[Data extracted from a collection]
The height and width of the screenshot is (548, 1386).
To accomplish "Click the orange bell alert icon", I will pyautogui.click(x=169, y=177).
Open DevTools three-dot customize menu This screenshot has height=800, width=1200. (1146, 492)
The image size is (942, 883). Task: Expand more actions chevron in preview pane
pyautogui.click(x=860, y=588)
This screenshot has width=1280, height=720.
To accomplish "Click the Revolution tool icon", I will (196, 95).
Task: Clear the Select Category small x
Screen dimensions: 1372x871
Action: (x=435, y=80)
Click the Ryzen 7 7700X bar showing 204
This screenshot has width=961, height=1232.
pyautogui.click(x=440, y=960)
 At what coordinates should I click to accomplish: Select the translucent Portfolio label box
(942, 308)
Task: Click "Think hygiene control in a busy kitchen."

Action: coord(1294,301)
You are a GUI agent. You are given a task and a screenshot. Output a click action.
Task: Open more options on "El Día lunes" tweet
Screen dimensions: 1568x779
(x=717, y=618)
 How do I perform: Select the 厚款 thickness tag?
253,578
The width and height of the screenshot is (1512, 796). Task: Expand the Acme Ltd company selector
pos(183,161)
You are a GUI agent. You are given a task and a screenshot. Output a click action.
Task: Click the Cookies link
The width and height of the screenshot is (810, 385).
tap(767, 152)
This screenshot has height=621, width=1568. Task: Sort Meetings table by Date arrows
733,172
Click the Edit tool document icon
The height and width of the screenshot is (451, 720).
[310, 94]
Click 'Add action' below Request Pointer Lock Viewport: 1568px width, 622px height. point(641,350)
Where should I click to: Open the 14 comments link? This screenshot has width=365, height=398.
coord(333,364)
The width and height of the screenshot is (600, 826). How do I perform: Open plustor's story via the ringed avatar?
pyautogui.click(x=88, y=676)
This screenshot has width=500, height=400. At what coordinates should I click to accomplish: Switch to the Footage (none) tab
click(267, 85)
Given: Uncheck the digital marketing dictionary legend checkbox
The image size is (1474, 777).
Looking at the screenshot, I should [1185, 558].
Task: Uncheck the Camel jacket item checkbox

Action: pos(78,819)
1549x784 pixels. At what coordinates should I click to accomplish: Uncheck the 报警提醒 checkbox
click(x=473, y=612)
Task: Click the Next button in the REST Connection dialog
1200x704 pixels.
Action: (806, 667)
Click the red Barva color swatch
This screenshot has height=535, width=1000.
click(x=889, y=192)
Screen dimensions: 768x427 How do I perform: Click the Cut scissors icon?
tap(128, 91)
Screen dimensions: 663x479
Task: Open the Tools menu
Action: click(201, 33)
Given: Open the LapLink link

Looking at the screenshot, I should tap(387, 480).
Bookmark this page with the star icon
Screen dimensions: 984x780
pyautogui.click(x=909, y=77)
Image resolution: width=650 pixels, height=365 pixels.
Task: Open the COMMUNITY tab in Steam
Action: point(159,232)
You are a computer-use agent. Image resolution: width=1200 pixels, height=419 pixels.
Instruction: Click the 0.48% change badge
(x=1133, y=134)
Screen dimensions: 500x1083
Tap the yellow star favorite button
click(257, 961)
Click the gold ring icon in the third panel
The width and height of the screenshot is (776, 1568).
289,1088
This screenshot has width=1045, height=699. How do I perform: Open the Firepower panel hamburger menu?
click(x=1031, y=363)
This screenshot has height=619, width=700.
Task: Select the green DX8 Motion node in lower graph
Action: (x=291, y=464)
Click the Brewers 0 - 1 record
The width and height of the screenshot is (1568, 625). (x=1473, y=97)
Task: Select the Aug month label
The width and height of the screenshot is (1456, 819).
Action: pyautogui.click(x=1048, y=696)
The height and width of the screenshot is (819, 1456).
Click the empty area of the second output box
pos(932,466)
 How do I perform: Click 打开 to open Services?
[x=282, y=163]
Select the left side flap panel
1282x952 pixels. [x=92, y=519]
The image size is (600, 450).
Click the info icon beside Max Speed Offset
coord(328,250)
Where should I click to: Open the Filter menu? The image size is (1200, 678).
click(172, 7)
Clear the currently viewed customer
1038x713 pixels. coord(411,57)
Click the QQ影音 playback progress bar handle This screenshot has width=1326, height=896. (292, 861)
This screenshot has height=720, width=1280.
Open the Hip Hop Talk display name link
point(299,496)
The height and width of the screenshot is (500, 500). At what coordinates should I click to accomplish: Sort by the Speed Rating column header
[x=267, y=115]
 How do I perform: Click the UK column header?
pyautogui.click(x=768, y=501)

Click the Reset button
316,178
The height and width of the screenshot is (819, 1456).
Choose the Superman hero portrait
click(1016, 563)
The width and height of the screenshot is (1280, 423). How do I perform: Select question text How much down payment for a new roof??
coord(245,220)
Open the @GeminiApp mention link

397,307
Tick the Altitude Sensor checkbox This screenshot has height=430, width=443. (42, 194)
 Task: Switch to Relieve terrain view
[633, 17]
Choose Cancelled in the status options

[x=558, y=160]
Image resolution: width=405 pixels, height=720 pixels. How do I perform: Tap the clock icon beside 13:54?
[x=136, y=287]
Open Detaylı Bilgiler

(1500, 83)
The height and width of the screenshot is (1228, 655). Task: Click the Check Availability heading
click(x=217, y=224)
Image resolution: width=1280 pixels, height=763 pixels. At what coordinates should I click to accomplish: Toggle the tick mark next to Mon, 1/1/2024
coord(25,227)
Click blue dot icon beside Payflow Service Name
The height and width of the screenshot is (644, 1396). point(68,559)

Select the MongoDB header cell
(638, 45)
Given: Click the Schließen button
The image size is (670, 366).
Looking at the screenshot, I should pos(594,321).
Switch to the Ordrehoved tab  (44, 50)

WHAT THIS TASK INVOLVES: Once you have identified the lines above that contain "will", copy each of them.

EXERCISE OUTPUT:
To accomplish "Click the orange bell alert icon", I will pyautogui.click(x=169, y=177).
To accomplish "Click the Revolution tool icon", I will (196, 95).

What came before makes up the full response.